Mittwoch, September 27, 2006

168

in friedrichshain tanzt mäusekopf

so ist es immer
abendmund hat pink im rund
erst singen sie ihr lied
dann fangen sie an zu stinken
der code heißt spaß
sprechblasen salzloser gehirne
aufgestelzt durch den kunterbunt taumelnde
im zuckerschock der eigenen wünsche
lifestyle geblendet
(man trägt jetzt wieder zyklop)
irgendwann wird abgewischt, sauber abgewischt
irgendwann
kein kind von traurigkeit, bloß nicht
(halt den schnabel, heule)

Dienstag, September 26, 2006

167

kleiner tagtraum des großen vorstandsvorsitzenden

ja mein gott, stimmt. es ist richtig. wir sind dabei, wir machen mit. wir bauen die brücken nach drüben. also ins jenseits, das nach dem tod, sie wissen schon. jetzt sehen sie mich nicht so entsetzt an. das ist sache des kapitals, das kann nicht jeder. die kirchen? auf keinen fall. vom prinzip her gut organisiert, aber viel zu wenig autorität. und glauben sie ja nicht, dass das einfach war. von wegen, da wartet ein paradies auf der anderen seite. da liegt nichts rum auf der straße wie hier.
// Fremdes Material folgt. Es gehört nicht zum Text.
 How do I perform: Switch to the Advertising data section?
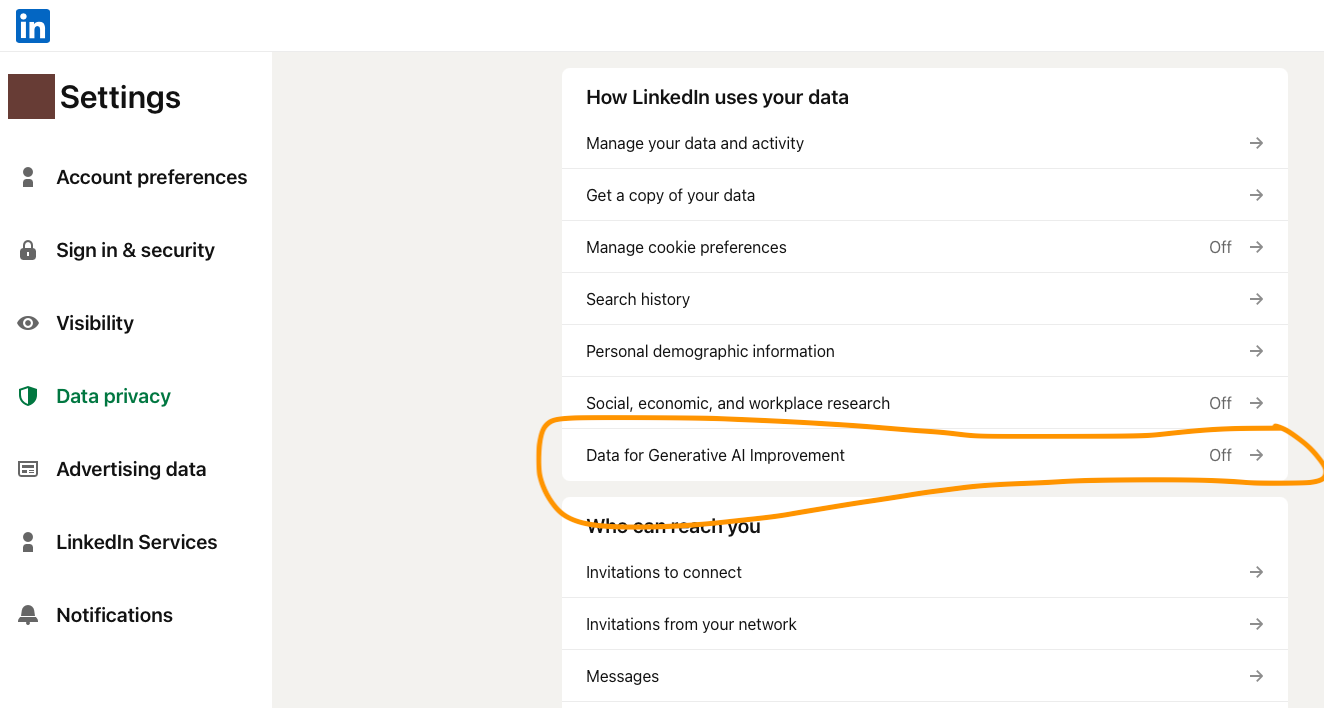pyautogui.click(x=131, y=469)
ob ich die da oben? na klar. himmeln auch nur mit wasser, die da oben. und jetzt brauchen sie uns. ja uns, natürlich. von wegen kamel und nadelöhr, zum lachen sowas. wir sind die reichen, das kommt von reich, verstehen sie. das gehört zusammen. wir sind elite, die brauchten unseren sachverstand. völlig in die jahre gekommen der laden. naja wir bringen schon schwung rein. lohnt ja auch, so ein stück ewigkeit. ist was für spezialisten.
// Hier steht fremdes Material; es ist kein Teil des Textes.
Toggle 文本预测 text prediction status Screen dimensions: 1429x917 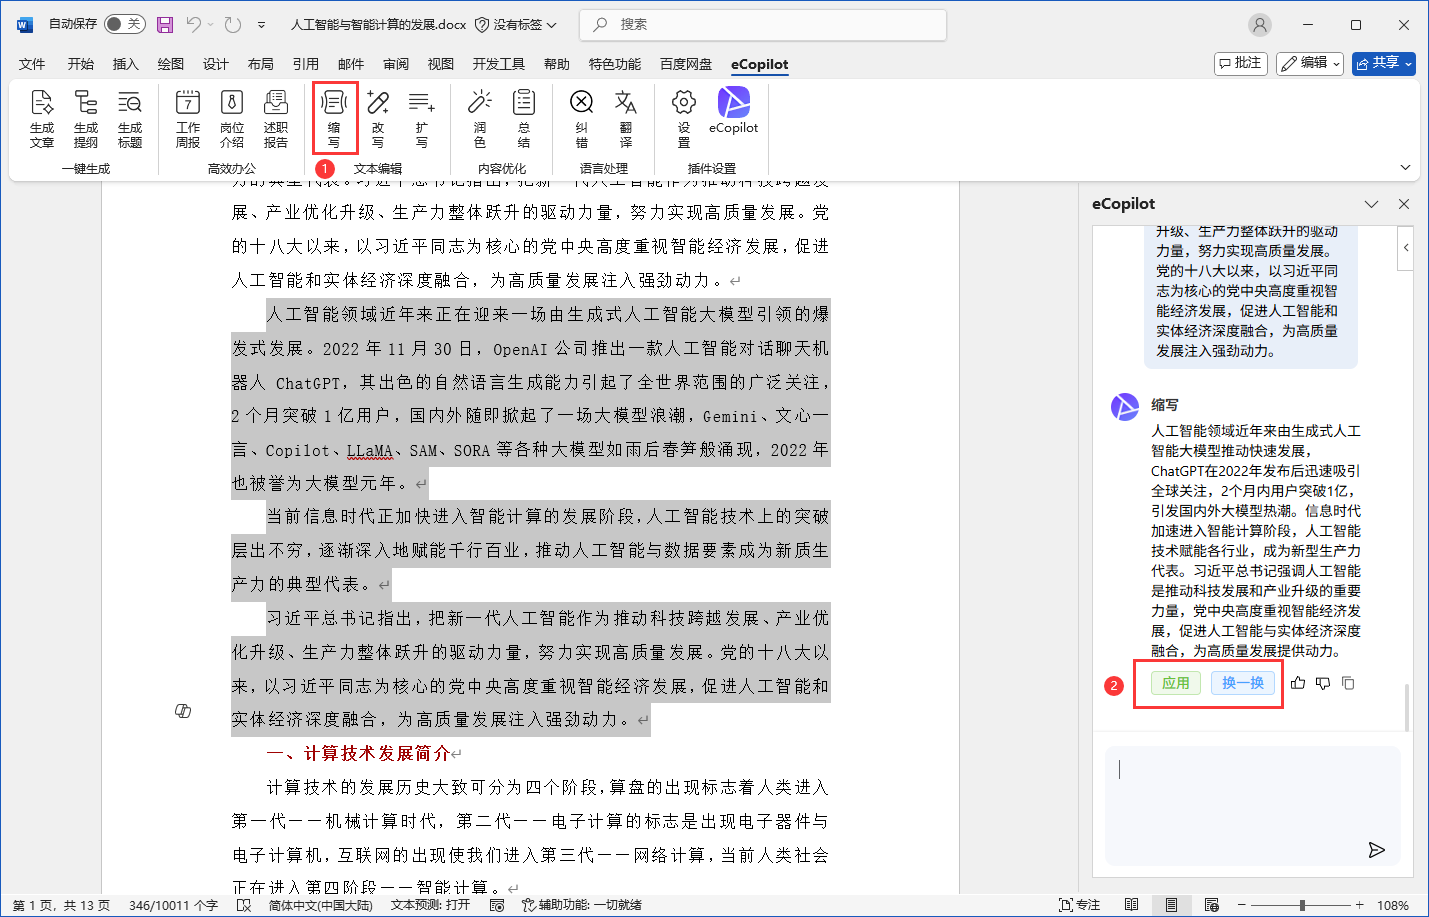(430, 905)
beweisen wir täglich hier, also hier unten, noch. na klar, wir schaffen werte. ist nicht einfach sowas, bei gott nicht. nur wer ein auge zudrückt oder zwei, kommt durch die mauern des erfolgs. na klar, werden die armen wieder jammern. hilft nichts. wer kapital hat, hat die zukunft. war schon immer so. außerdem - wir brauchen raum und zeit. zum arbeiten und auch sonst. geschäft muss laufen, das ist die regel, die unternehmerische freiheit. kommt nicht von ungefähr. muss es halt opfer geben. können die weniger bemittelten ihren beitrag leisten. sind der boden, auf dem unser erfolg ruht, sozusagen. war aber schon immer so, wie gesagt. klar sind wir wichtig. ich meine, wir kapital- und werteschaffer sind schließlich was besonderes. die krone der schöpfung, wertmenschen. ja doch, mehrwertmenschen. muss man schon auch sagen dürfen. zugegeben, das sind nur brücken. aber brücken nach drüben, etwas noch nie dagewesenes. und es ist ein anfang. da kommt noch mehr. ganz sicher.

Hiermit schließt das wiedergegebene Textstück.